Return exactly those lines of the material below that fall between the line holding "Task: Click the address" and the line holding "Task: Expand the key findings FAQ chevron", inclusive.

# The data:
BEGIN
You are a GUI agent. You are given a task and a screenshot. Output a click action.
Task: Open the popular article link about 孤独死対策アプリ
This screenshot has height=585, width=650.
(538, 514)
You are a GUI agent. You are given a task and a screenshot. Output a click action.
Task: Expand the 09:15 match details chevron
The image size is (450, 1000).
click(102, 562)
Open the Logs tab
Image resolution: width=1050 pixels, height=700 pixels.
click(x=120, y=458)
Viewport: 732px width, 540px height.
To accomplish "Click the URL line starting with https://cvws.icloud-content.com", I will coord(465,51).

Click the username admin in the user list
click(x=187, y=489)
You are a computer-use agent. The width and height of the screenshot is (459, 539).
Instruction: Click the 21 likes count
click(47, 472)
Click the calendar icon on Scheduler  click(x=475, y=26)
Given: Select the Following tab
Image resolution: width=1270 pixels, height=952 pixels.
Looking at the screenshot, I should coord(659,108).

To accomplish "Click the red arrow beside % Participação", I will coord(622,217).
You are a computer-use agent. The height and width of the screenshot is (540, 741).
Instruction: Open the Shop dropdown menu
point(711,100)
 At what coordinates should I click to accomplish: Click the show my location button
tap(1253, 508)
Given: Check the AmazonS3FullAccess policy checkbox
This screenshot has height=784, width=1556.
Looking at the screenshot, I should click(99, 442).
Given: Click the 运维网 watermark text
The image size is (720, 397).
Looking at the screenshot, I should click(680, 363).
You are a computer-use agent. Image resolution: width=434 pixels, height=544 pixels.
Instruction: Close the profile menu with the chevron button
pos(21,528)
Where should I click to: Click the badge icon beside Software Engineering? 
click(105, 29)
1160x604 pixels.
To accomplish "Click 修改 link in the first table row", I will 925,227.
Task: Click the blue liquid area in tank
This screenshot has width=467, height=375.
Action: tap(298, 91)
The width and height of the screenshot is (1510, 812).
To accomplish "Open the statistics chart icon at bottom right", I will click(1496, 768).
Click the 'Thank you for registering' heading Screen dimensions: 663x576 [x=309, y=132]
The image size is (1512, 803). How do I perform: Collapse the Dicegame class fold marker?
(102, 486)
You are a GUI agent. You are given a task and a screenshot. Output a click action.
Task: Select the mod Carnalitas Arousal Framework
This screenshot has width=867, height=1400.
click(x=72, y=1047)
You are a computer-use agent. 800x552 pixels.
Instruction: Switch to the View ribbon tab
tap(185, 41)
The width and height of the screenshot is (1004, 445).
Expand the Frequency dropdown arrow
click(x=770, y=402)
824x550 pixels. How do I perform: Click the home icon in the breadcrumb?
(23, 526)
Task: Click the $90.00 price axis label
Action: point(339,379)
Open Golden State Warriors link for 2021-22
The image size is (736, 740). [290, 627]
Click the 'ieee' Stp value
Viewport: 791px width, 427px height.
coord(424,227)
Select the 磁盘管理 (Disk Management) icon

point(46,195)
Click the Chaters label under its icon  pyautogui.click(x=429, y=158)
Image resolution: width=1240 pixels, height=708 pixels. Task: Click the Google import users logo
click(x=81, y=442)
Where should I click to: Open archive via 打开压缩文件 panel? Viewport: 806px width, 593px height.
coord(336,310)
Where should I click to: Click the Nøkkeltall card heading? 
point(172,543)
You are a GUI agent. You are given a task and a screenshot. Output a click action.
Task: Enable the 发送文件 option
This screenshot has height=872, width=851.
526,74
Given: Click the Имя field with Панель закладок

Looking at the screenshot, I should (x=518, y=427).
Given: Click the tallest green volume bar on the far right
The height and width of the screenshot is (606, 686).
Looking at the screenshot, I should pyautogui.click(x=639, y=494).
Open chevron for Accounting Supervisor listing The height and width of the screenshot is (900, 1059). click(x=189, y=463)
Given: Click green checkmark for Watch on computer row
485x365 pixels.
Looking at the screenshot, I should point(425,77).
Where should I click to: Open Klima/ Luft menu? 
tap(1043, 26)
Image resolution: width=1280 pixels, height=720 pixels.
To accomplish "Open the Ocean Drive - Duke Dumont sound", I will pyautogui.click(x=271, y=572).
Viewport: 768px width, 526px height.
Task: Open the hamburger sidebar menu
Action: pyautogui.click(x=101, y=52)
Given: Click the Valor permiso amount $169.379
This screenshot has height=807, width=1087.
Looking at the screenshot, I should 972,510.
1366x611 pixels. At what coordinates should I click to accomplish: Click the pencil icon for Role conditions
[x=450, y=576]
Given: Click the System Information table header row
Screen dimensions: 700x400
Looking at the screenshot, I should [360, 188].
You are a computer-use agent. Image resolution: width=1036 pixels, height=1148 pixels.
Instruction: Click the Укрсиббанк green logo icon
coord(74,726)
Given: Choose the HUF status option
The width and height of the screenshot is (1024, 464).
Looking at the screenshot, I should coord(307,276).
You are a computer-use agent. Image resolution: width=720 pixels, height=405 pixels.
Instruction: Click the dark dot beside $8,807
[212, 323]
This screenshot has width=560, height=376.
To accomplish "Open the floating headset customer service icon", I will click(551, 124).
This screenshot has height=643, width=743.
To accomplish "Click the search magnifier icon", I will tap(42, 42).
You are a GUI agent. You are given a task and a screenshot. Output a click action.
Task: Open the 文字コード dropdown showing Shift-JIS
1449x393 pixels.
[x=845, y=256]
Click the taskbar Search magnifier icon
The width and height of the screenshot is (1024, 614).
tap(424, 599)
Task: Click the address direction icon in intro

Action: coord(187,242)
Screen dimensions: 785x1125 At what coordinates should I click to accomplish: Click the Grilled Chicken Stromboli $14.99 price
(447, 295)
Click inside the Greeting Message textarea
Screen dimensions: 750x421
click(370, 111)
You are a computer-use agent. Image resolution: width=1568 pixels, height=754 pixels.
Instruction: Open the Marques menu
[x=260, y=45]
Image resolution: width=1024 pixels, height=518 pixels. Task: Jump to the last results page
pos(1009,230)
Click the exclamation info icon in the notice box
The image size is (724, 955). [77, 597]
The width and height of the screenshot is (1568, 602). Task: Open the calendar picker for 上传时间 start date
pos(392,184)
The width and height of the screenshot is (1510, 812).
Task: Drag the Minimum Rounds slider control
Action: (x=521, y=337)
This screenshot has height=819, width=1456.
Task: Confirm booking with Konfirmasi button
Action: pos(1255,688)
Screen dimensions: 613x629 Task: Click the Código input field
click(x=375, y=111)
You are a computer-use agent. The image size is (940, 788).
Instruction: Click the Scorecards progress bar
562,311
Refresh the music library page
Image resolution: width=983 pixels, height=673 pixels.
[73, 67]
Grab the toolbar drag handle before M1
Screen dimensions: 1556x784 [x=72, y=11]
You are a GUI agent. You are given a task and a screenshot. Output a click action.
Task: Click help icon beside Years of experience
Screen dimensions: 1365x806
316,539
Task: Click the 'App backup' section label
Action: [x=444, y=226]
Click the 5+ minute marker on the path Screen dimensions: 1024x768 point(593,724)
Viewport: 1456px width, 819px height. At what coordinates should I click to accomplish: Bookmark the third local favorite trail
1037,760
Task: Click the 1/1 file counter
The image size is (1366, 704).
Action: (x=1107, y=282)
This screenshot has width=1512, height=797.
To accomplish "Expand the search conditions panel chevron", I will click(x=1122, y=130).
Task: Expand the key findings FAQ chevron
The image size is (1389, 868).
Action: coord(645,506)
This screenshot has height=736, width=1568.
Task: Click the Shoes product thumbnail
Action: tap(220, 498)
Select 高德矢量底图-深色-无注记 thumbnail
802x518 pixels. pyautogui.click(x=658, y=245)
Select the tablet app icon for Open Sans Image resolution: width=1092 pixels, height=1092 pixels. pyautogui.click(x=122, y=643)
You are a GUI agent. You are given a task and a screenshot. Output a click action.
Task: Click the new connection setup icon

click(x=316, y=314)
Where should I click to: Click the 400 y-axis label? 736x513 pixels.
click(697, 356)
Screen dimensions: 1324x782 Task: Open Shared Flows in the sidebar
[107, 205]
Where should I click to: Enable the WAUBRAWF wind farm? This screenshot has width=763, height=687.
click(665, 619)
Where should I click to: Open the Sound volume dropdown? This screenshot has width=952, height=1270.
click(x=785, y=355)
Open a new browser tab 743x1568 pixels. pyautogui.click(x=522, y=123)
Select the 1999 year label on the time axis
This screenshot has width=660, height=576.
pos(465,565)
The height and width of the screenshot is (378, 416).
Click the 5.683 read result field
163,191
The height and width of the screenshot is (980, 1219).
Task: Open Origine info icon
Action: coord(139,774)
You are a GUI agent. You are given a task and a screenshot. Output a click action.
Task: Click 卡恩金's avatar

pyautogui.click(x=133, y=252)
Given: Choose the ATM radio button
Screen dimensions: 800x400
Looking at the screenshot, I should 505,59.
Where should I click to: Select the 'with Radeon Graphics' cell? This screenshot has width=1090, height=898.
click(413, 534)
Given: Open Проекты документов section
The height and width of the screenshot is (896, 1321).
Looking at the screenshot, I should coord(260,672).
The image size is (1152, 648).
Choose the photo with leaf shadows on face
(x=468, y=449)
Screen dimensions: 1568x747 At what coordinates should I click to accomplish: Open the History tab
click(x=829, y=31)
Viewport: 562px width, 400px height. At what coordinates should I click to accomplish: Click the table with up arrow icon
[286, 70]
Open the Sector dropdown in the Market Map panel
END
# Problem solution:
Task: Click the address direction icon in intro

Action: coord(187,242)
Screen dimensions: 785x1125 At what coordinates should I click to accomplish: Click the Grilled Chicken Stromboli $14.99 price
(447, 295)
Click inside the Greeting Message textarea
Screen dimensions: 750x421
click(370, 111)
You are a computer-use agent. Image resolution: width=1568 pixels, height=754 pixels.
Instruction: Open the Marques menu
[x=260, y=45]
Image resolution: width=1024 pixels, height=518 pixels. Task: Jump to the last results page
pos(1009,230)
Click the exclamation info icon in the notice box
The image size is (724, 955). [77, 597]
The width and height of the screenshot is (1568, 602). Task: Open the calendar picker for 上传时间 start date
pos(392,184)
The width and height of the screenshot is (1510, 812).
Task: Drag the Minimum Rounds slider control
Action: (x=521, y=337)
This screenshot has height=819, width=1456.
Task: Confirm booking with Konfirmasi button
Action: pos(1255,688)
Screen dimensions: 613x629 Task: Click the Código input field
click(x=375, y=111)
You are a computer-use agent. The image size is (940, 788).
Instruction: Click the Scorecards progress bar
562,311
Refresh the music library page
Image resolution: width=983 pixels, height=673 pixels.
[73, 67]
Grab the toolbar drag handle before M1
Screen dimensions: 1556x784 [x=72, y=11]
You are a GUI agent. You are given a task and a screenshot. Output a click action.
Task: Click help icon beside Years of experience
Screen dimensions: 1365x806
316,539
Task: Click the 'App backup' section label
Action: [x=444, y=226]
Click the 5+ minute marker on the path Screen dimensions: 1024x768 point(593,724)
Viewport: 1456px width, 819px height. At what coordinates should I click to accomplish: Bookmark the third local favorite trail
1037,760
Task: Click the 1/1 file counter
The image size is (1366, 704).
Action: (x=1107, y=282)
This screenshot has width=1512, height=797.
To accomplish "Expand the search conditions panel chevron", I will click(x=1122, y=130).
Task: Expand the key findings FAQ chevron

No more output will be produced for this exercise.